How Does Feedback Affect Milky Way Satellite Formation?

TL;DR

This study uses high-resolution hydrodynamic simulations to explore how supernova feedback and reionisation influence the formation and survival of Milky Way satellite galaxies, revealing that feedback reduces stellar mass but not satellite count.

Contribution

It provides new insights into the timing and effects of feedback processes on the formation of MW satellites using detailed high-redshift simulations.

Findings

Low-mass satellites form mostly before redshift 8.

Supernova feedback reduces stellar mass but not satellite numbers.

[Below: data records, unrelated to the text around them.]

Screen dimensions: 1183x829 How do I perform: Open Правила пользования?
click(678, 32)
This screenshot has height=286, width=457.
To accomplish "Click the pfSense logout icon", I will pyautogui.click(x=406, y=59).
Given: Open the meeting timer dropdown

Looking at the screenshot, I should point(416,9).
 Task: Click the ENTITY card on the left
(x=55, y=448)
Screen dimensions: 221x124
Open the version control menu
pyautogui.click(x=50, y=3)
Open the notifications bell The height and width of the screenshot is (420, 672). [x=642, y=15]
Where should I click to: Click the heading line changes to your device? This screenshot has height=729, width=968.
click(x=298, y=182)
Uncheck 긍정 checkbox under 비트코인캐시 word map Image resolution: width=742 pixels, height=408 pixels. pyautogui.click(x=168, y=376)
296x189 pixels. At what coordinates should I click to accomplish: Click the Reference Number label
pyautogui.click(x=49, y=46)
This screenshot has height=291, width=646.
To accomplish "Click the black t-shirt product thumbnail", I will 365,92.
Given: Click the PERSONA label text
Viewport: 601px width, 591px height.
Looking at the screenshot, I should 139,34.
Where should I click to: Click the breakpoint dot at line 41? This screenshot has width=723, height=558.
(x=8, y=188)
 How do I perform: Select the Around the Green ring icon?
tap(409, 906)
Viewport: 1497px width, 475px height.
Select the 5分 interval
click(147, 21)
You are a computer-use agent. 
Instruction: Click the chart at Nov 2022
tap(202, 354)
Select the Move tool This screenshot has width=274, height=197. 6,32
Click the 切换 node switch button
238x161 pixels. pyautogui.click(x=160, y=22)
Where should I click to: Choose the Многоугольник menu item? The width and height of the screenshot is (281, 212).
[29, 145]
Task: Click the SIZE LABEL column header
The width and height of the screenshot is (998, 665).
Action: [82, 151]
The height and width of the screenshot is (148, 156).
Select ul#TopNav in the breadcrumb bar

Survival depends on accretion timing relative to redshift 3.

Abstract

We use sub-parsec resolution hydrodynamic resimulations of a Milky Way (MW) like galaxy at high redshift to investigate the formation of the MW satellite galaxies. More specifically, we assess the impact of supernova feedback on the dwarf progenitors of these satellite, and the efficiency of a simple instantaneous reionisation scenario in suppressing star formation at the low-mass end of this dwarf distribution. Identifying galaxies in our high redshift simulation and tracking them to z=0 using a dark matter halo merger tree, we compare our results to present-day observations and determine the epoch at which we deem satellite galaxy formation must be completed. We find that only the low-mass end of the population of luminous subhalos of the Milky-Way like galaxy is not complete before redshift 8, and that although supernovae feedback reduces the stellar mass of the low-mass subhalos (log(M/Msolar) < 9), the number of surviving satellites around the Milky-Way like galaxy at z = 0 is the same in the run with or without supernova feedback. If a luminous halo is able to avoid accretion by the Milky-Way progenitor before redshift 3, then it is likely to survive as a MW satellite to redshift 0.